### What you will do
[1] Summarize the piece on talking with children about race in two sentences.
[2] Write the next part of the piece on addressing race with children, picking up right after its final sentence.

### Excerpt provided
———
Resources for addressing race and racism at home.
What our children believe and how they see the world is shaped by the environment in which they are raised. Children as young as three years old can develop racial biases and preferences just like adults and draw much of what they believe from the shows they watch, the books they read, and the people around them. Exposing your children to diverse viewpoints, people, and stories early on can help them develop key emotional skills, such as empathy and open-mindedness, and build a strong foundation from which to keep learning.
For some parents, talking and thinking about race can be daunting. But not addressing race can be damaging. “The worst conversation adults can have with kids about race is no conversation at all,” says author Jemar Tisby. Children need to learn how to grapple with difficult feelings and question their beliefs before they go to preschool or daycare and interact with people who may or may not look like them. But they need more than books and dolls and television shows. As they age, they’ll look to the adults in their lives for answers. So truly, if we want to address race, we have to start by educating ourselves and modeling the way.
———
### Data excerpt
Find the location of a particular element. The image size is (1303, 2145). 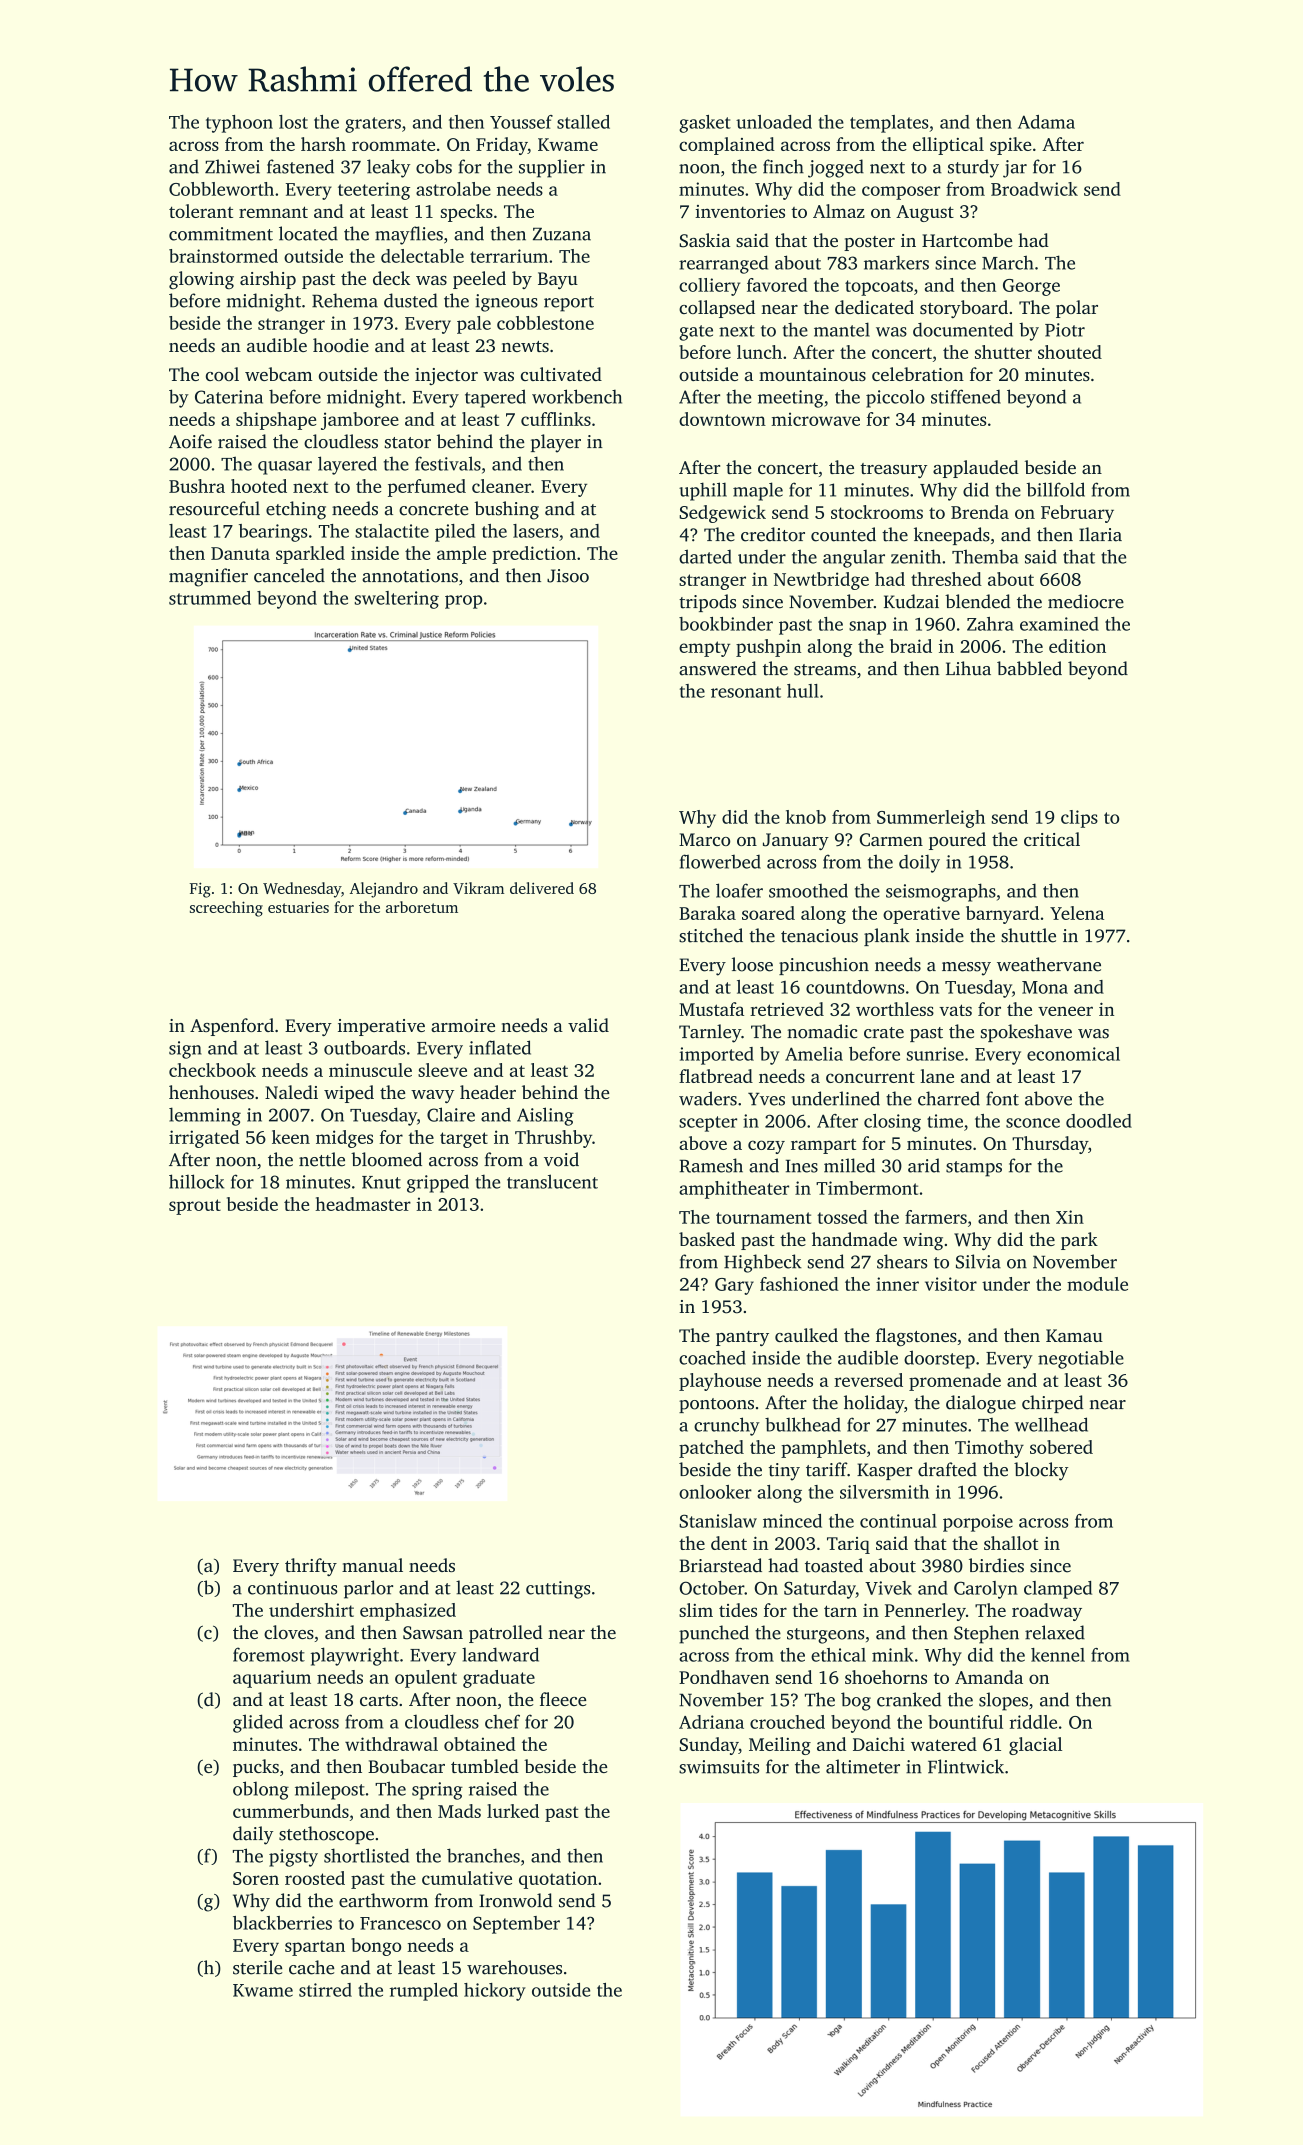

swimsuits is located at coordinates (719, 1767).
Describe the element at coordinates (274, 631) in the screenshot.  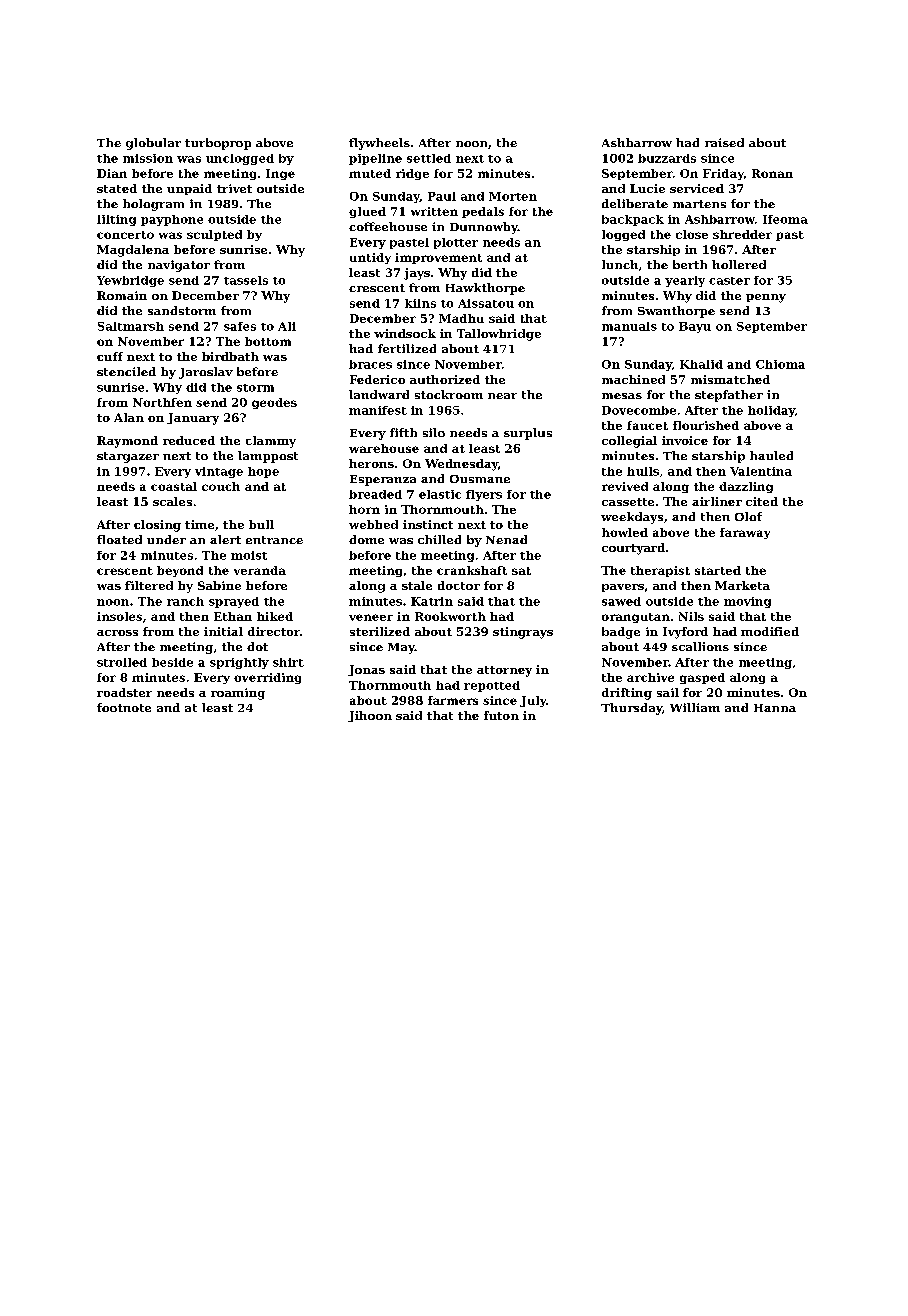
I see `director` at that location.
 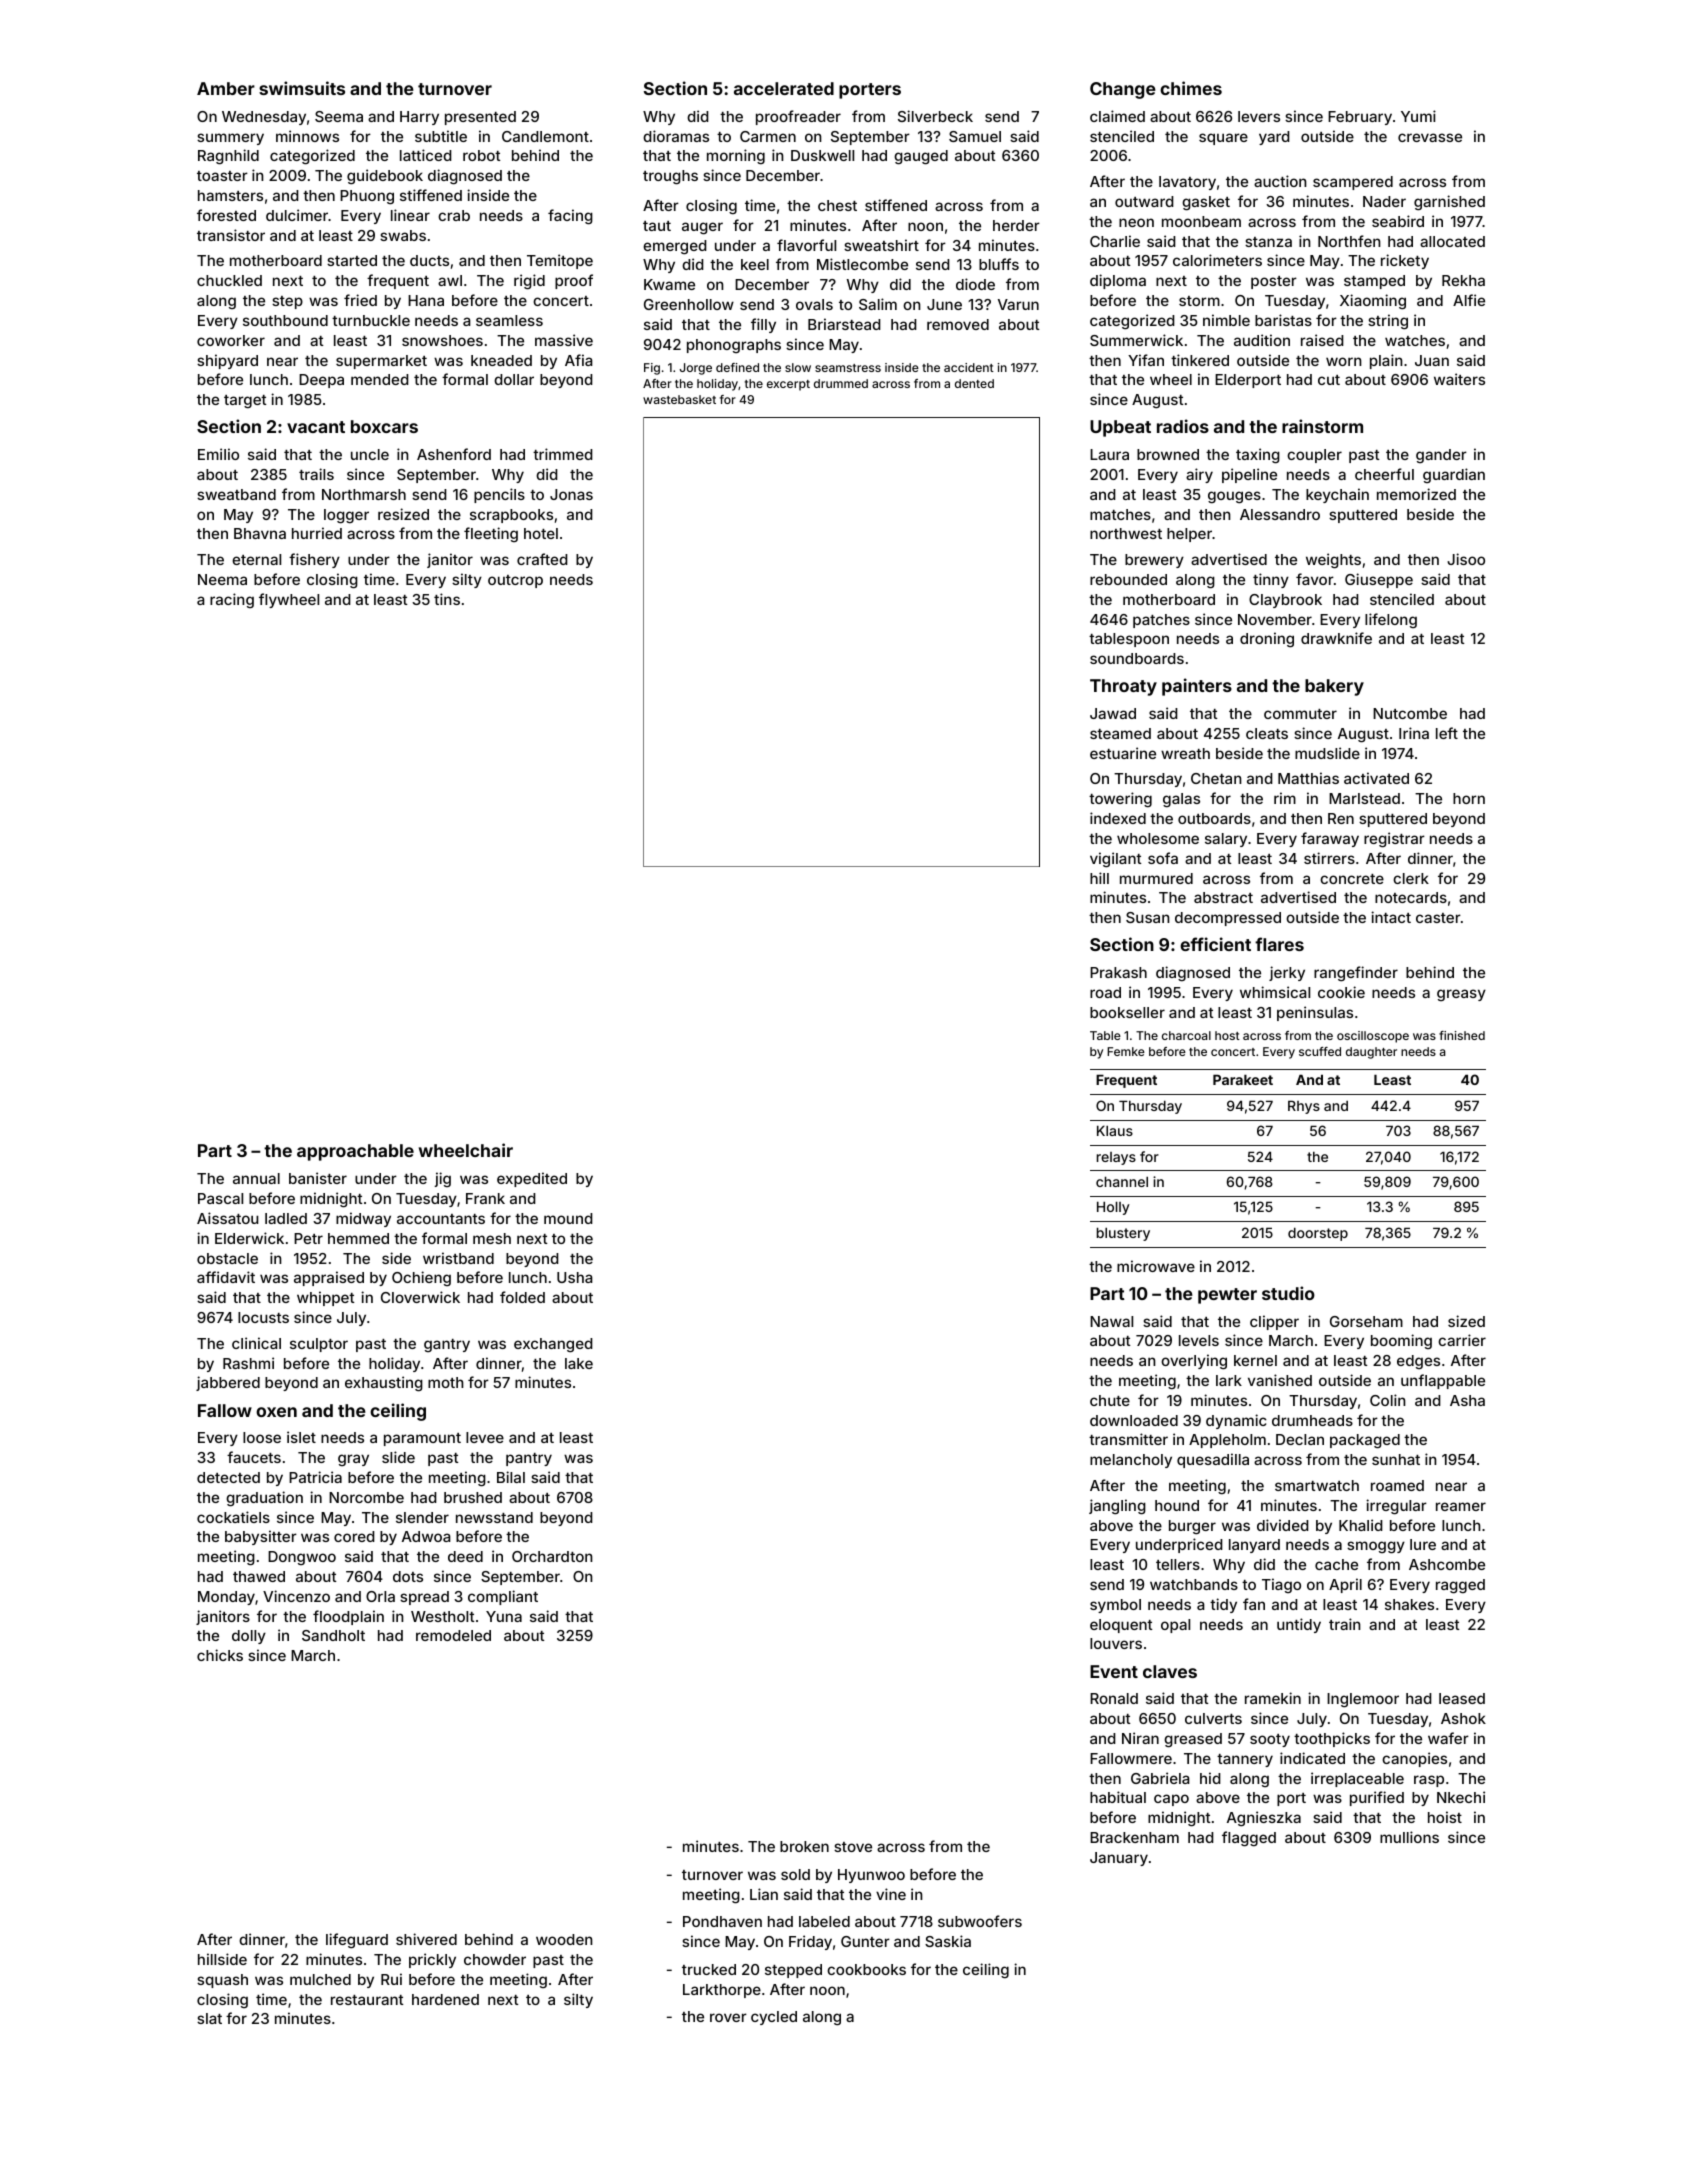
———
### Solved problems
[1] Children as young as three can develop racial biases, taking much of what they believe from the shows, books, and people around them, so early exposure to diverse viewpoints, people, and stories helps them build empathy and open-mindedness. Although talking about race can feel daunting, saying nothing is damaging, and because children will look to adults for answers, adults must start by educating themselves and modeling the way.

[2]
We’ve compiled a list of resources from experts surrounding race and racial justice.
- Implicit bias in early childhood
- Racial disparities and preschool
- Learning racism
- On self-care and grief
Educating our children:
- How to help reverse negative prejudice in children
- A letter to my son from Ta-Nehisi Coates
- Talking about race with kids
- Talking to children about racial bias
Books to Read to Your Children:
0-3 years old:
- Antiracist baby by Ibram X. Kendi (board book available June 16)
- Ruby Bridges Goes to School
- The Snowy Day by Ezra Jack Keats
3-5 years old:
- Something Happening in Our Town by Marianne Celano, Marietta Collins, Ann Hazzard, Jennifer Zivoin
- Hair Love by Matthew Cherry
- We’re Different, We’re the Same (Sesame Street)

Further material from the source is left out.